● **TASK**: Report only how many lines in the material contain "Given".

● **INPUT MATERIAL**:
[Start of Attachment]

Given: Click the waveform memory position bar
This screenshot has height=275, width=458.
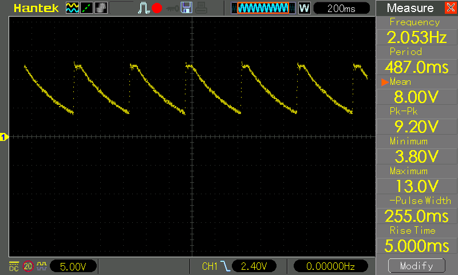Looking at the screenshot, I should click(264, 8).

[End of Attachment]
[Start of Attachment]

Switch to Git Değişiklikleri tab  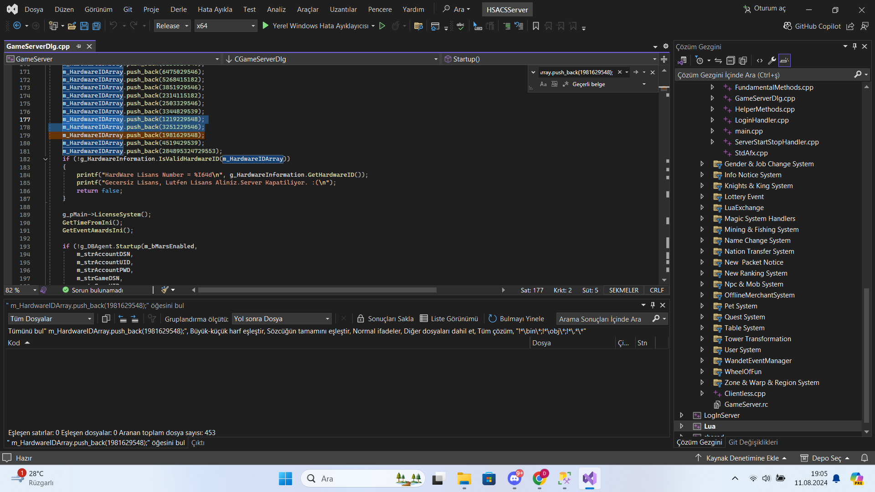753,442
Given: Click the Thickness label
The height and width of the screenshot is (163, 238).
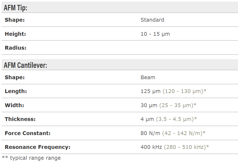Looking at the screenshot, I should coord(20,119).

[End of Attachment]

● **WRITTEN RESPONSE**: 2